When the economy is bad, more people cannot afford their mortgage payments and real estate short sales become more common. The idea of real estate short sales is quite new to most homeowners but it is not new to real estate investors. Real estate short sales benefit both the homeowners and the home buyers and maybe even the banks.
When a homeowner is upside down in his or her mortgage, he or she will often hear people pitching real estate short sales to him or her. An upside down mortgage is when a homeowner owes the bank more than the home is worth. If the home can only be sold on the market for $100,000, for example, the homeowner is upside down in his or her mortgage if he or she owes more than that amount.
Homeowners with upside down mortgages have one solution left to them; Real estate short sales. For a home that is upside down, even if the homeowner were to sell it on the market, he or she wouldn’t make enough money to pay off the mortgage balance and will still owe the bank even when the home is gone. This can be a real financial burden on the homeowner. Many people in this situation end up filing bankruptcy.
With real estate short sales, the lenders are willing to accept the amounts less than the actual amounts owed by the homeowners. For example, if Bob owes $200,000 in his mortgage payments and Bob cannot afford to pay them ongoing. Even worse, Bob’s house is valued at only $150,000. Bob has no choice but to do a real estate short sale or he would end up in a foreclosure or have to file bankruptcy. If the bank accepts a real estate short sale on Bob’s home, Bob walks away from the debt free and clear.
One problem is that Bob cannot stay in his home after the bank accepts the real estate short sale.

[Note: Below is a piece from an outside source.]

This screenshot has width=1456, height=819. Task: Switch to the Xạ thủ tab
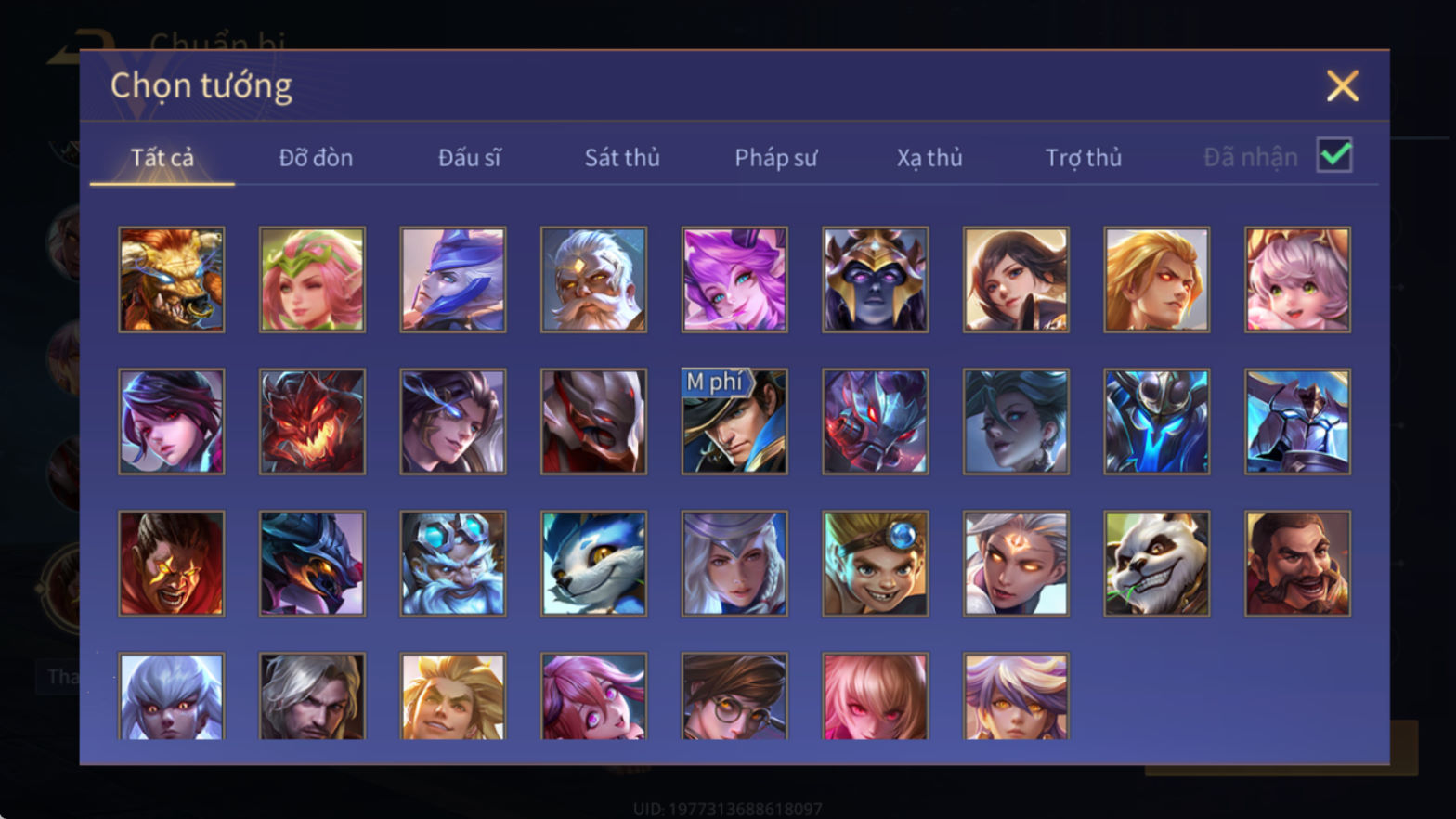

In other words, Bob cannot do the short sale himself. This is because if Bob shows that he could afford some payments then the bank is less likely to want to forgive the debt. Too many people tried to con the banks into accepting less than what they owe even when they are not in financial trouble at all.
For a real estate short sales to be accepted, there must be a buyer who is not the homeowner. The buyer must be convincing enough to show the bank that it is in their best interest to accept the real estate short sale. For example, if the homeowner has lost his or her job, just gone through a divorce, has piles and piles of medical bills, then the bank is likely to see that if they did not accept the real estate short sale, they may end up having to foreclose on the home.
Homeowners in the middle of real estate short sale deals should not rest assured because not all real estate short sales are accepted by the lenders. Some real estate short sales are rejected because the buyers are not experienced enough to do them right. Some times, banks feel that the real estate short sale offers are too low and prefer to foreclose and sell the homes in auctions instead of accepting the real estate short sales.
Author: Saul JohnsonThis author has published 4 articles so far.